В зависимости от настроений, от той или иной душевной полосы, в которой он находился, — причем эти полосы чередовались у него, как известно, очень часто и резко, — или в зависимости от среды, в которой он был в данную минуту, он был то одним, то другим, и это тотчас сказывалось на всей его внешности; он сам говорил: «Как много значат общество и книги. С хорошими и дурными я совсем другой человек». Все же в портретах его молодости, зрелости и первых лет старости всегда есть нечто преобладающее, такое, что, во всяком случае, не назовешь добротой.
Вот портрет его студенческого, казанского времени: довольно плотный юноша, стриженный ежом, серьезное и недовольное лицо, в котором есть что-то бульдожье.

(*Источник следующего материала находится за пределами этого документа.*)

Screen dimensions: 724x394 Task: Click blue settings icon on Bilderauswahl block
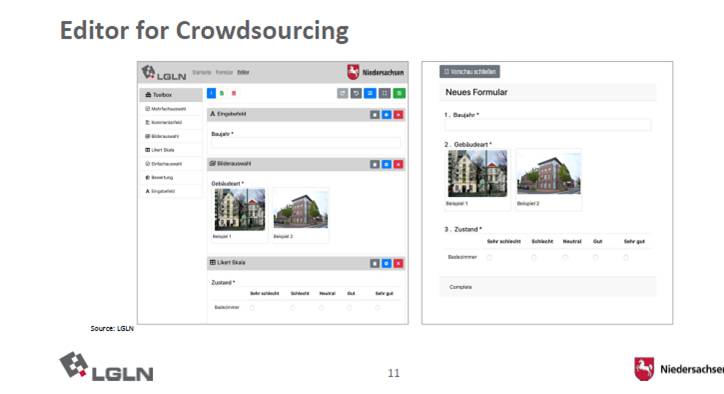click(x=386, y=164)
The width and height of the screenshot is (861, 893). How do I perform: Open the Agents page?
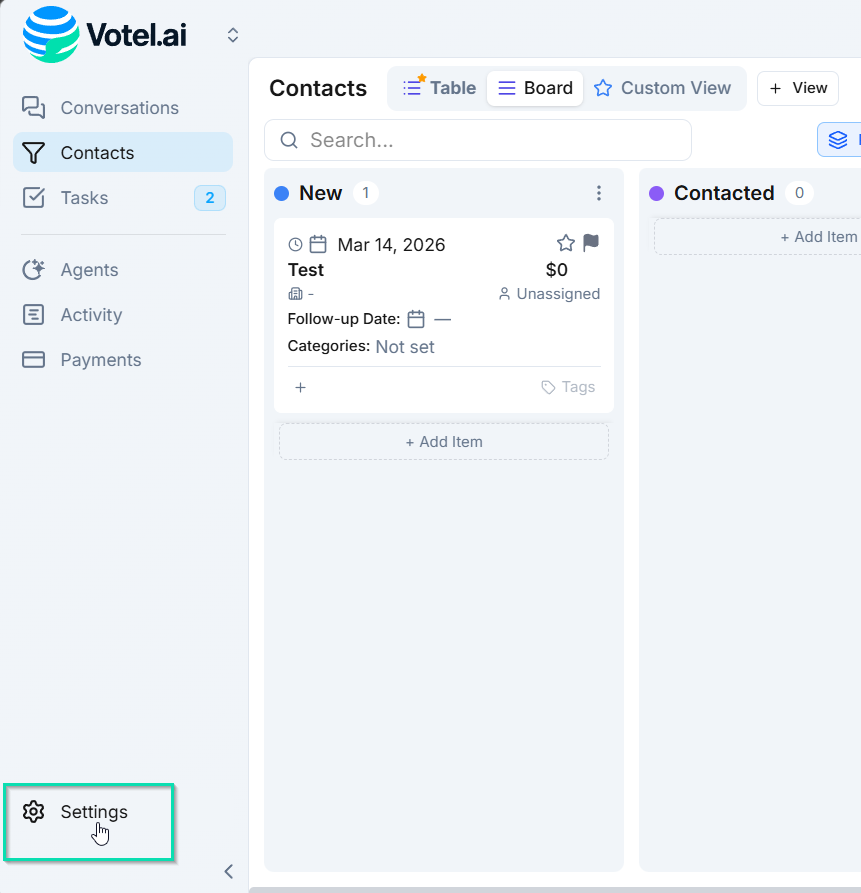pyautogui.click(x=89, y=270)
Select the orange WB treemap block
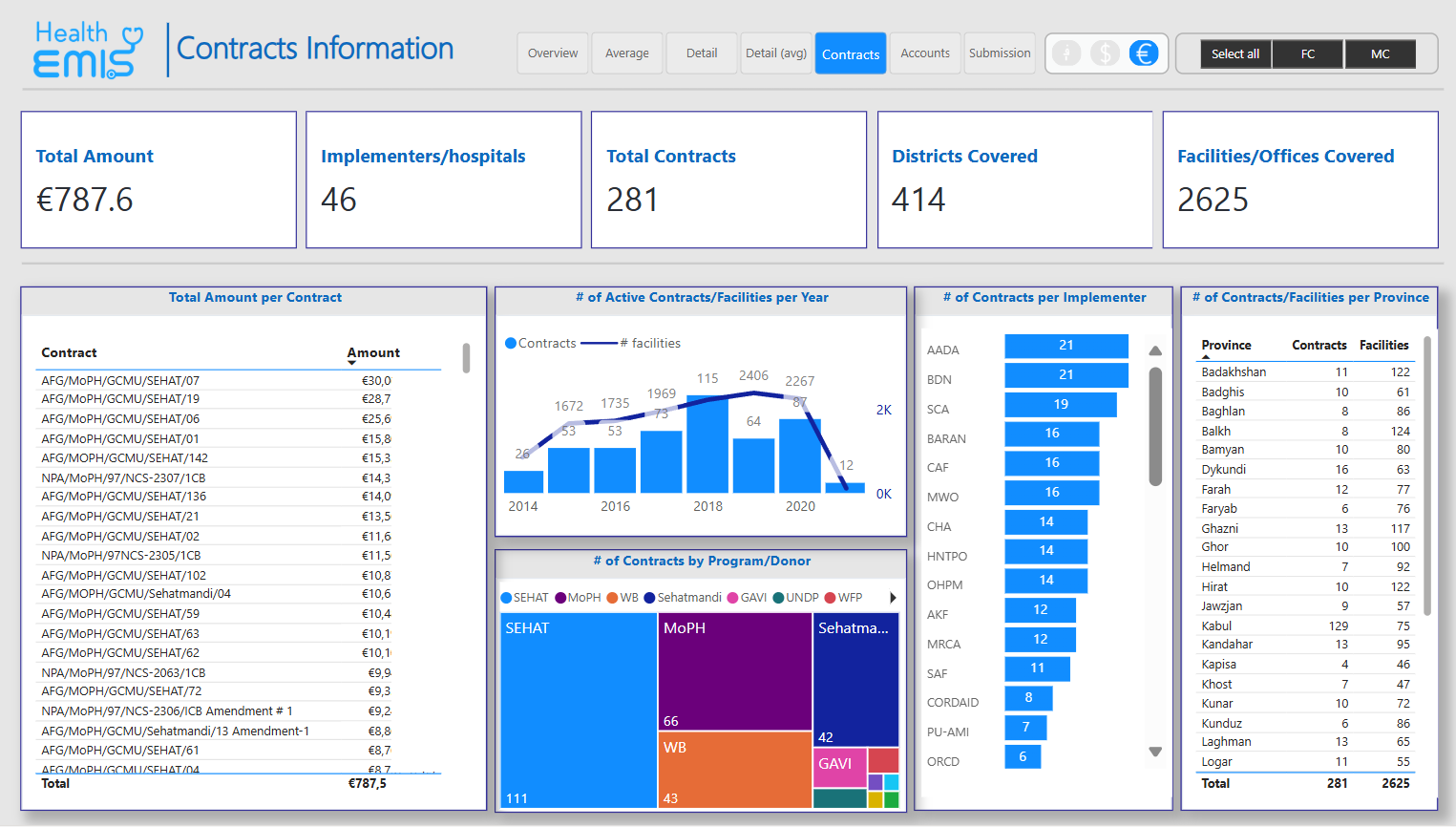This screenshot has width=1456, height=827. pos(733,770)
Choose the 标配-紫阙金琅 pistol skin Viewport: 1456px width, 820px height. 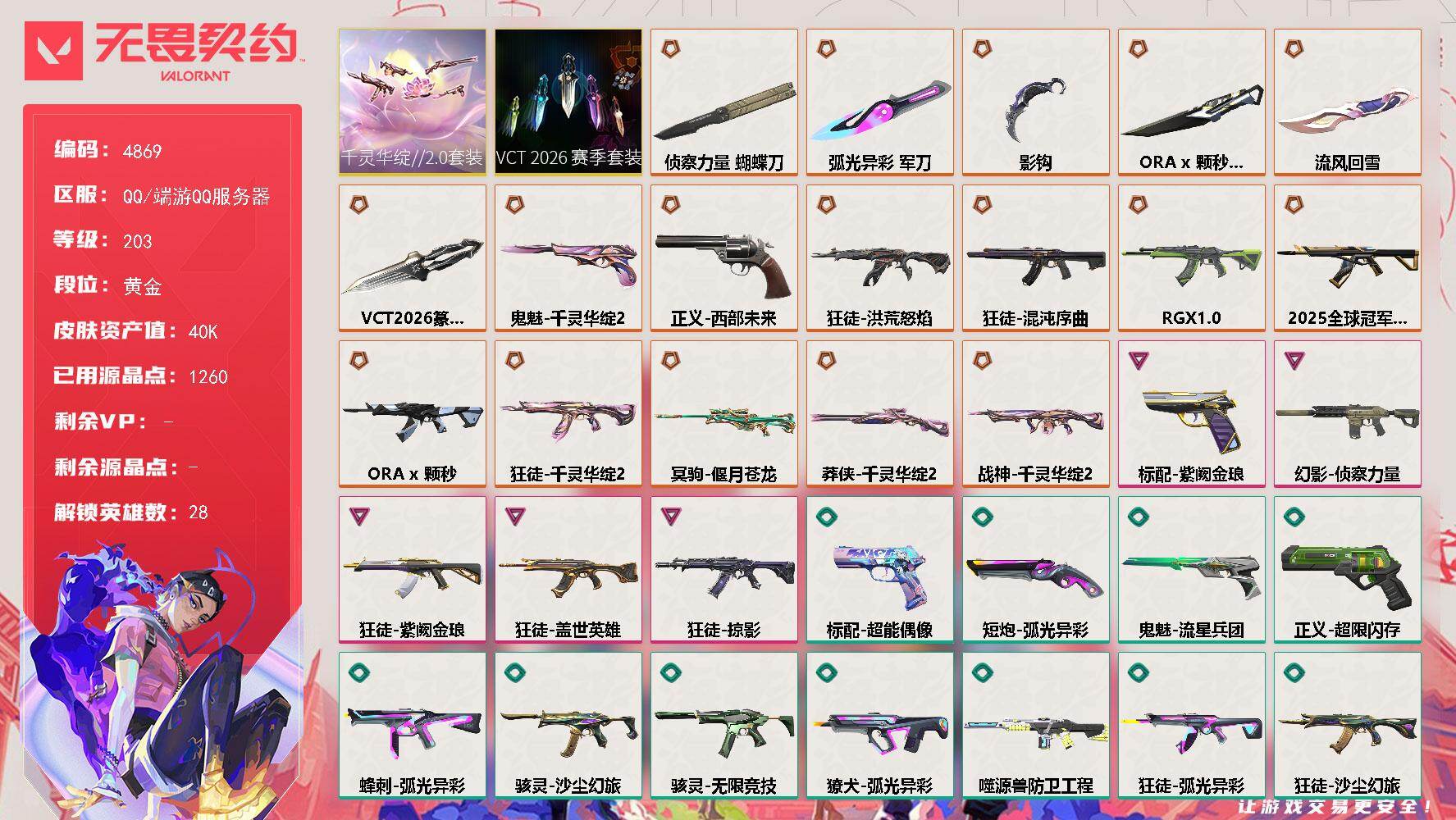click(x=1191, y=413)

Затем — офицерский портрет: стрижен тоже ежом, только более острым и высоким, лицо несколько удлиненное, с полубачками, взгляд холодный и надменный; на мундир накинута на плечи щегольская николаевская шинель со стоячим бобровым воротом. Полная противоположность Этому портрету — другой офицерский портрет, по-моему, один из самых замечательных его портретов; тут очень мало общего с вышеназванными; это то время, когда он приехал в Петербург из Севастополя и вошел в литературную среду, ему под тридцать лет, он в артиллерийском мундире совсем простого вида, худ и жирок в кости, снят до пояса, но легко угадываешь, что он высок, крепок и ловок; и красивое лицо, — красивое в своей сформированности, в своей солдатской простоте, тоже худое, с несколько выдающимися скулами и только с усами, редкими, загибающимися над углами рта и с небольшими умными глазами, сумрачно и грустно глядящими снизу вверх (от наклона головы).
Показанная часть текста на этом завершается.